Apr 09

Audio-Visual Analysis in the Framework of Humans Interacting with Robots

PhD defense by Israel D. Gebru

Friday 13 April 2018, 9:30 – 10:30, Grand Amphithéatre

INRIA Grenoble Rhône-Alpes, Montbonnot Saint-Martin

In recent years, there has been a growing interest in human-robot interaction (HRI), with the aim to enable robots to naturally interact and communicate with humans. Natural interaction implies that robots not only need to understand speech and non-verbal communication cues such as body gesture, gaze, or facial expressions, but they also need to understand the dynamics of the social interplay, e.g. find people in the environment, distinguish between different people, track them through the physical space, parse their actions and activities, estimate their engagement, identify who is speaking, who speaks to whom, etc. All these task necessitate the robots to have multimodal perception skills to meaningfully detect and integrate information from their multiple sensory channels. In this thesis, we focus on the robot’s audio-visual sensory inputs consisting of microphones and video cameras. Among the different addressable perception tasks, in this thesis we explore three, namely; (1) multiple speakers localization, (2) multiple-person location tracking, and (3) speaker diarization. The majority of existing works in signal processing and computer vision address these problems by utilizing either audio signals or visual information.
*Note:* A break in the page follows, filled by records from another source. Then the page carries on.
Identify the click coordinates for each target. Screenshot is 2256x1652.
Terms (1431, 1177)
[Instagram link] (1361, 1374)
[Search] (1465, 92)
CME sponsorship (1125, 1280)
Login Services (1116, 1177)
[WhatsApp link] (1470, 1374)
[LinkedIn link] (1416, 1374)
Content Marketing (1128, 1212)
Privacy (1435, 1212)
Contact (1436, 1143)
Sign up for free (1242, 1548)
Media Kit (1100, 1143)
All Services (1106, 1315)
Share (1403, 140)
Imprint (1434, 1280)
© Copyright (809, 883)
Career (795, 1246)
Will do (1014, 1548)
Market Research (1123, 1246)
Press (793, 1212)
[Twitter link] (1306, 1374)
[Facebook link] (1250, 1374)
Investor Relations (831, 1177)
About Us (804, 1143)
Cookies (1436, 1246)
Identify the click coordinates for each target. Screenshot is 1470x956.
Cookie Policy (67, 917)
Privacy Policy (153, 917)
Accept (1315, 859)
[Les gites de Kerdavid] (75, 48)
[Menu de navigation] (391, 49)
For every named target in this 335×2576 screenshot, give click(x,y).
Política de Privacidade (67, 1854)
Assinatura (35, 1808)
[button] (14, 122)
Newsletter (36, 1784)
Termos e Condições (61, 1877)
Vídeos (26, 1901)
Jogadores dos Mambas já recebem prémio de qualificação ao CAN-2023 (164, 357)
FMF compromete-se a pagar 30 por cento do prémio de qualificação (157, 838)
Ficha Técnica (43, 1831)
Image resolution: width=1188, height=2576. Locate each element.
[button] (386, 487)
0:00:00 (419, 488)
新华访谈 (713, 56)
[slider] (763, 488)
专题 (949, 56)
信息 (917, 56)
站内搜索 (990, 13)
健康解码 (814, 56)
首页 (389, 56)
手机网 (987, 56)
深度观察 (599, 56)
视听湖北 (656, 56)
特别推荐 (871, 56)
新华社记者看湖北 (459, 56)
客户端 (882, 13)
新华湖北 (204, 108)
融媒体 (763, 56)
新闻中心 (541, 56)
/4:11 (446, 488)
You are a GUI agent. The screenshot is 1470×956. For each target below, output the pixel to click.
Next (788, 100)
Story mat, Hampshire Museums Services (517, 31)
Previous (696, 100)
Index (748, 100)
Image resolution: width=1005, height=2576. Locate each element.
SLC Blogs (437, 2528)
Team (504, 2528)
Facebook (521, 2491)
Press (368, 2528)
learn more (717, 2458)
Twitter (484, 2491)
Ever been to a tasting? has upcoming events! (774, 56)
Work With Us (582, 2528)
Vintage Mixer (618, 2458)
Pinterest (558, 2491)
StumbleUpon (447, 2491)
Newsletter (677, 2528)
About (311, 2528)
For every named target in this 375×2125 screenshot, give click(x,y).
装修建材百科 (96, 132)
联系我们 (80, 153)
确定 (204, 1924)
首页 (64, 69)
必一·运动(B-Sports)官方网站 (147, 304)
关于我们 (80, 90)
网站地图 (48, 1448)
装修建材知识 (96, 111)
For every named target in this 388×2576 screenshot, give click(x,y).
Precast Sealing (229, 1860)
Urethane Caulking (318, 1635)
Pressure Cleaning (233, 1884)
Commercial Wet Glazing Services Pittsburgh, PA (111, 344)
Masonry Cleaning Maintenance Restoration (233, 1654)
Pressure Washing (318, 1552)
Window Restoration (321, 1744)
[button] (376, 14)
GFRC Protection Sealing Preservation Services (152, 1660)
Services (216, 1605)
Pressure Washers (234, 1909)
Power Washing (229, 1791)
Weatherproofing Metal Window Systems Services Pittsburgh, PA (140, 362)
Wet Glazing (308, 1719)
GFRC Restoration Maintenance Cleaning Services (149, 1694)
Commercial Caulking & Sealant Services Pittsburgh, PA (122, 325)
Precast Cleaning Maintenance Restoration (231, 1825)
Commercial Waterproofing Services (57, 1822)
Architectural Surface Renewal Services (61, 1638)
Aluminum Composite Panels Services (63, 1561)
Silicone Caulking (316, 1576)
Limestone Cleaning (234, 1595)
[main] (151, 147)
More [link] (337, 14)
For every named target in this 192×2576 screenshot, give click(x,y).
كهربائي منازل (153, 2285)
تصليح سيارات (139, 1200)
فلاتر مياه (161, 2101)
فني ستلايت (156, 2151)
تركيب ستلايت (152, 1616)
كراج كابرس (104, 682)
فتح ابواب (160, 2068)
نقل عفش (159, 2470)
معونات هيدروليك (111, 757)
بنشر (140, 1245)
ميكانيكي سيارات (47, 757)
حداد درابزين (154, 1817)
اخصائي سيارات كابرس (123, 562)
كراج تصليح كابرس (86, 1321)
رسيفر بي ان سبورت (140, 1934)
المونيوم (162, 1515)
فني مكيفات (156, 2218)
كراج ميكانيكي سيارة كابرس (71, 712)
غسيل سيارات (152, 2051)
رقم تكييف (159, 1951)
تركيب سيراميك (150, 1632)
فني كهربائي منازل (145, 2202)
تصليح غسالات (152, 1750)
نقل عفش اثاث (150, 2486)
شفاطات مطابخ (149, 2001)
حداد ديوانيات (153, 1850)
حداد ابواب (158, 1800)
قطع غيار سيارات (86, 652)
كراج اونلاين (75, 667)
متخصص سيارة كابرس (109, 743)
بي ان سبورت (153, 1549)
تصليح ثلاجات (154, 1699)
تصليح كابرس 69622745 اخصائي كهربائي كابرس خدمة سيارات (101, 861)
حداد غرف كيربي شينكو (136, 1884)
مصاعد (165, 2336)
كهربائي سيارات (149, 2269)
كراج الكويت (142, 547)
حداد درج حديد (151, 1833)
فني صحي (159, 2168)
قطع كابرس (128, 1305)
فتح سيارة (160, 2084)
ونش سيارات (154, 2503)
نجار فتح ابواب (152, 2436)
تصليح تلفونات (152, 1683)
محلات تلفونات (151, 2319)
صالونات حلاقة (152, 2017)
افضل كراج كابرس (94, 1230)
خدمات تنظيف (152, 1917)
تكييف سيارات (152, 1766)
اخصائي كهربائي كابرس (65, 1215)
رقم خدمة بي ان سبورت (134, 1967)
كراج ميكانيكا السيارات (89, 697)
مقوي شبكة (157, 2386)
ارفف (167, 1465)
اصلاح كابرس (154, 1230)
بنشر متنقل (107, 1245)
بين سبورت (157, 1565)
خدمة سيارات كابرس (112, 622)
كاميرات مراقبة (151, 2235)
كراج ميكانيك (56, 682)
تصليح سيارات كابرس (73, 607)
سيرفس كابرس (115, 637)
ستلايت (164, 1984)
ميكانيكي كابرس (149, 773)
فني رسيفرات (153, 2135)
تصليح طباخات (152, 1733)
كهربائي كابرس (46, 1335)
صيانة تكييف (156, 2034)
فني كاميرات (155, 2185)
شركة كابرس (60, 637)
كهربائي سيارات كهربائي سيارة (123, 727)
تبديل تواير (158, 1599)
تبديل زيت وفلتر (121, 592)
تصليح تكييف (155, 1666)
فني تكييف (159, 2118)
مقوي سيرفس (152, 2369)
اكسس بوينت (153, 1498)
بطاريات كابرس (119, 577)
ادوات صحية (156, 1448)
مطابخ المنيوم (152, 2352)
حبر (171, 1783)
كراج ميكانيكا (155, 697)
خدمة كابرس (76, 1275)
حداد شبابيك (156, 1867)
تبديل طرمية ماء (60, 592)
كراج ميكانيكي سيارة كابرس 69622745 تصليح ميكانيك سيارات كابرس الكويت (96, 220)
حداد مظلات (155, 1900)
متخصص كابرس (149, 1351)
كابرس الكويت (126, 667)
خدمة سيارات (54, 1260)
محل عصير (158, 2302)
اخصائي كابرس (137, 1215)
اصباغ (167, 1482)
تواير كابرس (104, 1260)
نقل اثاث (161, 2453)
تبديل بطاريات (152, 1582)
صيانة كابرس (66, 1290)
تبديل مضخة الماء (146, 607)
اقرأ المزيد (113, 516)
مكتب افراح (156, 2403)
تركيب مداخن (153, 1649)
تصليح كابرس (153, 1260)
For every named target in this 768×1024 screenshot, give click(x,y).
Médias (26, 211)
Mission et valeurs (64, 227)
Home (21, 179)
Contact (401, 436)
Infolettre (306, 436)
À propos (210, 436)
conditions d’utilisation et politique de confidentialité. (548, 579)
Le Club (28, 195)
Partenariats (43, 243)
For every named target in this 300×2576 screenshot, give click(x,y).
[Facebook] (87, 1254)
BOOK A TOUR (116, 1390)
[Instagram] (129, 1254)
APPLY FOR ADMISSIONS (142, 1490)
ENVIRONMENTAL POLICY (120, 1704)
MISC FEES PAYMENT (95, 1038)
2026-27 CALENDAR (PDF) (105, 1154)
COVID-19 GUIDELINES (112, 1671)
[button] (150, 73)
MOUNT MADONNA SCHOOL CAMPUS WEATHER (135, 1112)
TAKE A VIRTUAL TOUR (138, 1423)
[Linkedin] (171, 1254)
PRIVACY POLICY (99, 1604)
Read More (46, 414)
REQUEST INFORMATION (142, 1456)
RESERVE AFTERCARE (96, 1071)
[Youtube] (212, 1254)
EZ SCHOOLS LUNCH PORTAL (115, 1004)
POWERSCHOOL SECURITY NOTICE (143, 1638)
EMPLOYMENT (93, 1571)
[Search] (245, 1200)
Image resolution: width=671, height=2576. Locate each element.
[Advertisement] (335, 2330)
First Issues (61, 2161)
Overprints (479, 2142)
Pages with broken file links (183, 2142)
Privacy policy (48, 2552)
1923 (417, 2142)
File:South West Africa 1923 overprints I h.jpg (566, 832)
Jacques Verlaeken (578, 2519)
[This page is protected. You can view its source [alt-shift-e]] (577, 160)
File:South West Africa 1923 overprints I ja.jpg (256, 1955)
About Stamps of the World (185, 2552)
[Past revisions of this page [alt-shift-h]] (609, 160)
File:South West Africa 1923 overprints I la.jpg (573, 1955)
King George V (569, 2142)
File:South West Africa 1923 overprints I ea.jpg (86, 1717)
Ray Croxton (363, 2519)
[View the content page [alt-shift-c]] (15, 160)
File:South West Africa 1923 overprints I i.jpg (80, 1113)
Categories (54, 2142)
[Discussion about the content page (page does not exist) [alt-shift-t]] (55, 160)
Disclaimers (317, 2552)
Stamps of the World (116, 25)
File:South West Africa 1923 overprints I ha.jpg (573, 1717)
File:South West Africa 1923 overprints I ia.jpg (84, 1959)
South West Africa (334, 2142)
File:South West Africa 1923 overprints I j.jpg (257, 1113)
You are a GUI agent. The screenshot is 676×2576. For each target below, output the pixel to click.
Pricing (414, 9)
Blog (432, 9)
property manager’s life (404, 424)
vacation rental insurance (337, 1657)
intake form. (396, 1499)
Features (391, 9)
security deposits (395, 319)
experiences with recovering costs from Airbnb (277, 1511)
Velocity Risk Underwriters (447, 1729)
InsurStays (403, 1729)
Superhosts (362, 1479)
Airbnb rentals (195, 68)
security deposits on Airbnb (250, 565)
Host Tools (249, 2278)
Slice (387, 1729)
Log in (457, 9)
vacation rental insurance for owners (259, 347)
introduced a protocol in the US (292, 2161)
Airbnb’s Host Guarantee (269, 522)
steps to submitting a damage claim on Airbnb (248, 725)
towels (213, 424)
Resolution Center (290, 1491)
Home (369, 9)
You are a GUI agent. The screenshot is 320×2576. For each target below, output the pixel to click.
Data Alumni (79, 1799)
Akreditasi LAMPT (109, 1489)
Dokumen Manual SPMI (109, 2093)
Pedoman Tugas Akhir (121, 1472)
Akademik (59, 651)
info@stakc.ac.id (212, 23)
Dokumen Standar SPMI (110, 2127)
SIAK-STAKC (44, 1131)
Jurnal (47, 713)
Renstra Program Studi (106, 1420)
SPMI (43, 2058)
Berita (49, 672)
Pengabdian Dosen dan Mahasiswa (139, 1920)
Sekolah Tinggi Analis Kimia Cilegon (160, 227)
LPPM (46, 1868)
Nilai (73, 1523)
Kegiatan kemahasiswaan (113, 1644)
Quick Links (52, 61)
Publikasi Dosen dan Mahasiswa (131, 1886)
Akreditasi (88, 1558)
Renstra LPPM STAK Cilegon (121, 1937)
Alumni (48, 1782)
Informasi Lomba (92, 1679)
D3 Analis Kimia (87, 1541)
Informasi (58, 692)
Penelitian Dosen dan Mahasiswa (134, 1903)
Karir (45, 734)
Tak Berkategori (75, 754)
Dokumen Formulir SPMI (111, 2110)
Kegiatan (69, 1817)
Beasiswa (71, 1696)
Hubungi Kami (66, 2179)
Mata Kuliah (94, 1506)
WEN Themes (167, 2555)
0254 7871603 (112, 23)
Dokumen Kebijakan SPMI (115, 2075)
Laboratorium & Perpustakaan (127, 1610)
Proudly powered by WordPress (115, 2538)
However, in this thesis, we address them via fusion of the audio and visual information gathered by two microphones and one video camera. Our goal is to exploit the complimentary nature of the audio and visual modalities with a hope of attaining significant improvements on robustness and performance over systems that use a single modality. Moreover, the three problems are addressed considering challenging HRI scenarios such as a robot engaged in a multi-party interaction with varying number of participants, which may speak at the same time as well as may move around the scene and turn their heads/faces towards the other participants rather than facing the robot.